Alkalinisation has similar, modest effects on WT and TM4.6 (A286F) loss of function mutated TREK-1 channels. (A) Representative time course for enhancement of WT TREK-1 current by pH 8.4. (B) Representative current-voltage relationship for WT TREK-1 channels in pH 8.4 (green) and pH 7.4. (C) Enhancement of WT TREK-1 current by pH 8.4 in individual cells (*** = significant difference at <0.01 level, paired t test). (D) Representative time course for enhancement of TREK-1_A286F current by pH 8,4. (E) Representative current-voltage relationship for TREK-1_A286F channels in pH 8.4 (green) and pH 7.4. (F) Enhancement of TREK-1_A286F current by pH 8.4 in individual cells (** = significant difference at <0.05 level, paired t test).

Figure 6

TM4.6 A286R mutant TREK-1 channels have reduced sensitivity to FFA. (A,B) Representative currents through TREK-1_A286R channels. (C) Current density for WT and TREK-1_A286R channels.

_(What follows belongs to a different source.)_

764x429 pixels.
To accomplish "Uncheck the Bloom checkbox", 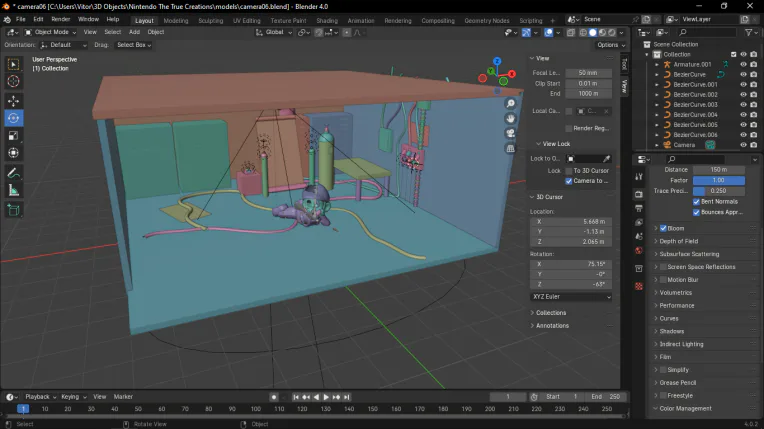I will point(663,228).
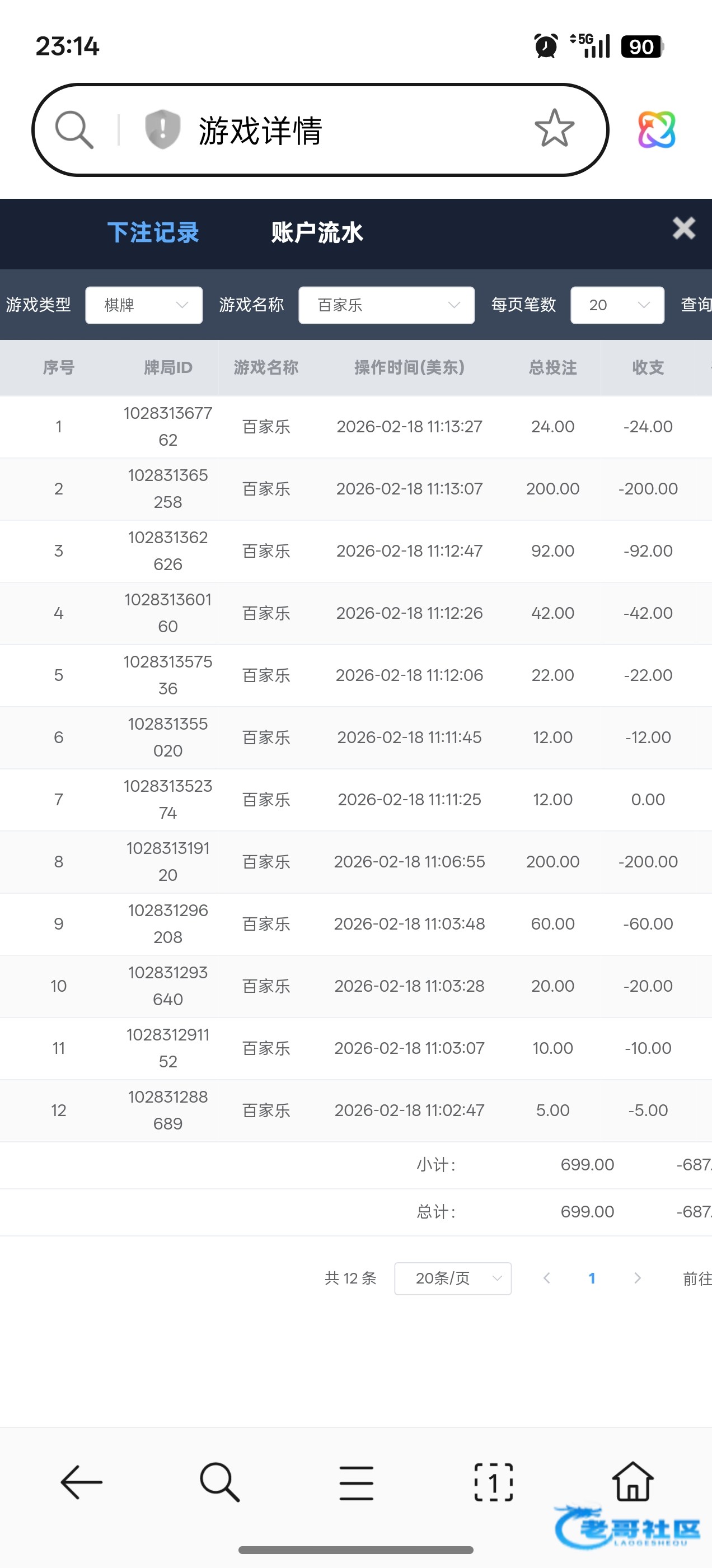The width and height of the screenshot is (712, 1568).
Task: Open the colorful AI assistant icon
Action: [x=657, y=129]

There was no significant difference in current density between the two. (D) Percentage enhancement of WT and A286R channels by FFA. Percentage enhancement was significantly reduced for the mutant channel compared to WT (p = 0.006, t test). (E,F) Representative time course plots for enhancement by FFA of WT (E) and A286R (F) channels.

Figure 7

Gain of function mutations recover current through TM4.6 (A286F) mutated TREK-1 channels. (A) Histogram of outward currents measured as the difference current between that at −40 mV and −80 mV for WT TREK-1 and mutated TREK-1 channels (** = significantly different from TREK-1_A286F channels at <0.05 level, ANOVA followed by Tukey’s test). (B–E) Representative current-voltage relationships for WT and mutated TREK-1 channels.

Figure 8

TM4.6 crosslinking hampers FFA regulation of TREK-1. (A) Molecular representation of MTS-8 and MTS-14. (B) Illustration of the TM3 and TM4 regions of TREK-1_ A286C structure created from the pdb file for the crystal structure of TREK-1 (6GC6), indicating the distance between the C286 residues. (C) Representative time course for enhancement of TREK-1_A286C current by FFA (100 µM) in the presence of intracellular MTS-14. (D) Histogram of outward currents measured as the difference current between that at −40 mV and −80 mV for TREK-1_A286C channels before (black) and during (blue) consecutive applications of FFA (100 µM) in the presence of intracellular MTS-14 (** = significant difference between first and second applications of FFA at p = 0.002, paired t test). (E) Representative time course for enhancement of WT TREK-1 current by FFA (100 µM) in the presence of intracellular MTS-14. (F) Histogram of outward currents measured as the difference current between that at −40 mV and −80 mV for WT TREK-1 channels before (black) and during (blue) consecutive applications of FFA (100 µM) in the presence of intracellular MTS-14 (no significant difference between first and second applications of FFA at 0.05 level, paired t test). (G) Representative time course for enhancement of TREK-1_A286C current by FFA (100 µM) in the presence of intracellular MTS-8. (H) Histogram of outward currents measured as the difference current between that at −40 mV and −80 mV for TREK-1_A286C channels before (black) and during (blue) consecutive applications of FFA (100 µM) in the presence of intracellular MTS-8 (no significant difference between first and second applications of FFA at 0.05 level, paired t test).